ドロ神父は外海(そとめ)地区の人々の極端な貧困を見て衝撃を受け、両親から譲り受けた莫大(ばくだい)な遺産をすべてなげうって外海のキリシタンのために尽くしたのでした。教会を建築した次にドロ神父のしたことは、出津(しつ)救助院を造ることでした。
その中心となる授産場を建築して、そこで女性たちは手に職をつけました。綿織物の製糸から製織、染色をはじめ、そうめんやパンの製造、醤油などの醸造を行っていきました。その建物自体がドロ神父の考案した特別な技法で造った建物で、世界遺産の申請の長崎教会群の一部に含まれています。

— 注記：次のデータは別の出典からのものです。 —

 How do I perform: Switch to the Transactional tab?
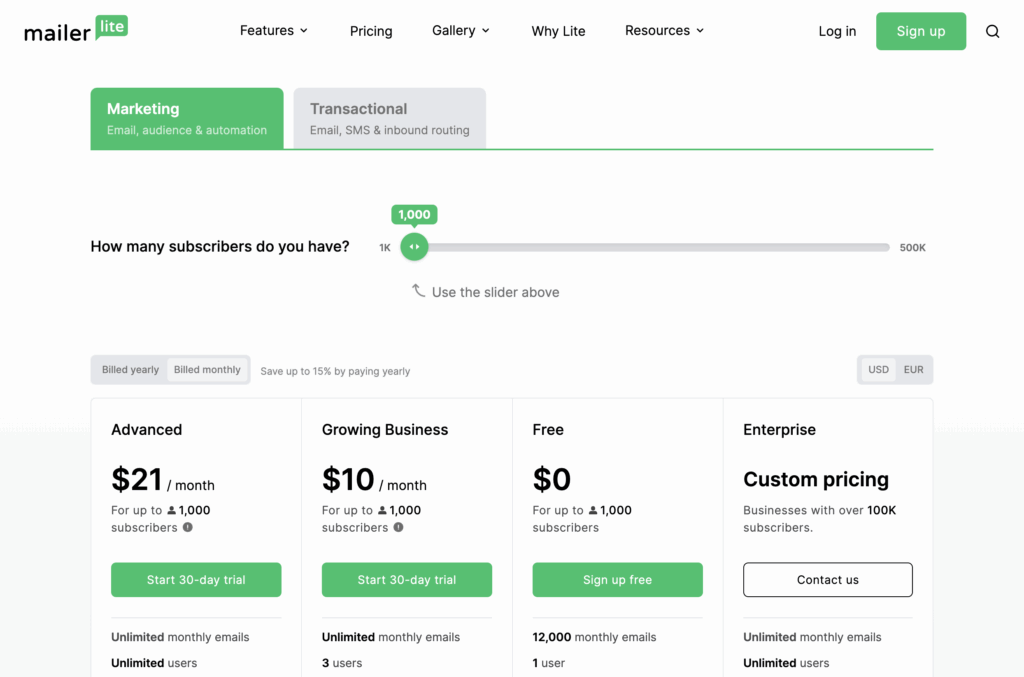click(x=389, y=118)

授産場ではマカロニやパスタなども製造されており、日本で初めての食べ物でした。製造されたパスタなどは長崎にいる外国人に売られていました。
農業にも通じていたドロ神父は、そうめんなどの材料になる小麦の種子をフランスから取り寄せて栽培し、水車小屋を使って製粉しました。落花生油を使った独特の製法で油となる落花生も地元の畑で栽培しました。こうしてつくられたそうめんは、「ドロさまソーメン」の名で今も親しまれています。
私たち一行のランチはこのドロさまソーメンでした。名前があまりよくありませんが、味はピーナッツの香りがするおいしい太めのソーメンでした。珍しい味でした。
当時外海地区では、伝染病がはやっていたため、ドロ神父はフランスやイギリスから医療器具や薬品などを取り寄せ、医師を雇い、診療所と薬局を開設しました。
1人の人がキリストを愛するが故に、遣わされた所ですべてをささげたことによって、この地方の人々の生活と人生に計り知れない影響を与えたのでした。私たちを案内してくださった地元のご高齢の男性からは、ドロ神父に対する感謝の気持ちがその言葉の端々から感じられ、感動せずにはいられませんでした。